Really, it's a whole different world at multi-TB, everything has to scale.

Btw we don't just scan in parallel, we do all in parallel, check the sort number on this thread. Mpp is for the god box too.

And your price is wrong - but if you want free then you'll have to find another way to get your work done.

- Luke
- Luke
--------------------------
Sent from my BlackBerry Wireless Device

-----Original Message-----
From: David Lang <dlang(at)invendra(dot)net>
To: Luke Lonergan <LLonergan(at)greenplum(dot)com>
CC: pgsql-performance(at)postgresql(dot)org <pgsql-performance(at)postgresql(dot)org>
Sent: Sat Nov 26 14:34:14 2005
Subject: Re: [PERFORM] Hardware/OS recommendations for large databases (

On Sun, 27 Nov 2005, Luke Lonergan wrote:

> For data warehousing its pretty well open and shut. To use all cpus and
> io channels on each query you will need mpp.
>
> Has anyone done the math.on the original post? 5TB takes how long to
> scan once? If you want to wait less than a couple of days just for a
> seq scan, you'd better be in the multi-gb per second range.

if you truely need to scan the entire database then you are right, however
indexes should be able to cut the amount you need to scan drasticly.
━━━━━━━━
Problems to solve =>
#1 According to the email, what will you need to use all CPUs and I/O channels on each query?
#2 Substitute "partitions" for "indexes" and rewrite the part of the email that opens with the words containing "On Sun, 27 Nov" and closes with "to scan drasticly.".
The records play no part in this work.
━━━━━━━━
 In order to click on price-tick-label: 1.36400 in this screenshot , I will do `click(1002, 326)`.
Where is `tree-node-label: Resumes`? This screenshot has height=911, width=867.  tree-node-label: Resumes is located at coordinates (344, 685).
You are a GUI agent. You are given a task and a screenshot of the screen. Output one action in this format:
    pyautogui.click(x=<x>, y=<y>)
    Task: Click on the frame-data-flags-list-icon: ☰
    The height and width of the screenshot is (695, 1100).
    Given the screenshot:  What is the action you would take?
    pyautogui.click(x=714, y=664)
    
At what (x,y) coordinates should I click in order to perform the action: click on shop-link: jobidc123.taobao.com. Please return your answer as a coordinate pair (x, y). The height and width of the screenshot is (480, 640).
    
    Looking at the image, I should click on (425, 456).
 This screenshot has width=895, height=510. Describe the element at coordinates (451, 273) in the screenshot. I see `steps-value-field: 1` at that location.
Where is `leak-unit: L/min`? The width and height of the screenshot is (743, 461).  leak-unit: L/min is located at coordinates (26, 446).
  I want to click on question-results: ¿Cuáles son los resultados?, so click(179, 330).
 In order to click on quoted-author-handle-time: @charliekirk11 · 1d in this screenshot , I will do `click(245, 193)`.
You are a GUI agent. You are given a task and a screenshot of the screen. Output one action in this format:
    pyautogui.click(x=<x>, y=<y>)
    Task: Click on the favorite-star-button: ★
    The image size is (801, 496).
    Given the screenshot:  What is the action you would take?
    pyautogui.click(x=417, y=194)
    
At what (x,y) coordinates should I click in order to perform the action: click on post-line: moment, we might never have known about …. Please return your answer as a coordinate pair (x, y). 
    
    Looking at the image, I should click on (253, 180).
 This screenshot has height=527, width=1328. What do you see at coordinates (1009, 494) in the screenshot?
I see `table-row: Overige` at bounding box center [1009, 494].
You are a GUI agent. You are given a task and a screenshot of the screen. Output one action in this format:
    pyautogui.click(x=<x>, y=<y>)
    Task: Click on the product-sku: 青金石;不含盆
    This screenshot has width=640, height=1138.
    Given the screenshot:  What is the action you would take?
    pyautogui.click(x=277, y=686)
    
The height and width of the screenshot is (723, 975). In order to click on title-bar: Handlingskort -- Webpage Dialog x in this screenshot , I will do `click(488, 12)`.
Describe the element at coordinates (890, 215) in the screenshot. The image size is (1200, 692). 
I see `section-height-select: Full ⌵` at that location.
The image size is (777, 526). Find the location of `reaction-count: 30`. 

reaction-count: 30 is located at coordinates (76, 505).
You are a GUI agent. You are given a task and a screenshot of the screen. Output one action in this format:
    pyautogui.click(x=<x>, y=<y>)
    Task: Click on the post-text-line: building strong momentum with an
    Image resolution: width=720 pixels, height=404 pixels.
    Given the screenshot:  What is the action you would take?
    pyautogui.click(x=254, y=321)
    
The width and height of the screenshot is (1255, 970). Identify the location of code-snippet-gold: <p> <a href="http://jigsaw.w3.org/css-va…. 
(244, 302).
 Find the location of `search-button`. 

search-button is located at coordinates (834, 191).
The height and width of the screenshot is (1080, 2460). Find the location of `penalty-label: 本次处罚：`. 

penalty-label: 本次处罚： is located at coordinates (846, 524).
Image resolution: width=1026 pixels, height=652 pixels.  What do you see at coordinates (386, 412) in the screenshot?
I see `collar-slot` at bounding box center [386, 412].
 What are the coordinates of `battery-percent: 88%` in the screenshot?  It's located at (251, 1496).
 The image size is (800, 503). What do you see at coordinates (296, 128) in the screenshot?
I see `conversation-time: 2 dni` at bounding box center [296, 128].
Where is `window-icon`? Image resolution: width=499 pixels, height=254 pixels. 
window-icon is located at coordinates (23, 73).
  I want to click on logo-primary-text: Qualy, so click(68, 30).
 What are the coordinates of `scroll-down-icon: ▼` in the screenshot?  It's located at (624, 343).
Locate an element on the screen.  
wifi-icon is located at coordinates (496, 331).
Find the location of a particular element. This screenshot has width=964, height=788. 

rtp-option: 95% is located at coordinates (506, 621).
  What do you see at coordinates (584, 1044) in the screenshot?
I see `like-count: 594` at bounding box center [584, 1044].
━━━━━━━━
Task results =>
#1 You will need mpp.

#2
On Sun, 27 Nov 2005, Luke Lonergan wrote:

> For data warehousing its pretty well open and shut. To use all cpus and
> io channels on each query you will need mpp.
>
> Has anyone done the math.on the original post? 5TB takes how long to
> scan once? If you want to wait less than a couple of days just for a
> seq scan, you'd better be in the multi-gb per second range.

if you truely need to scan the entire database then you are right, however
partitions should be able to cut the amount you need to scan drasticly.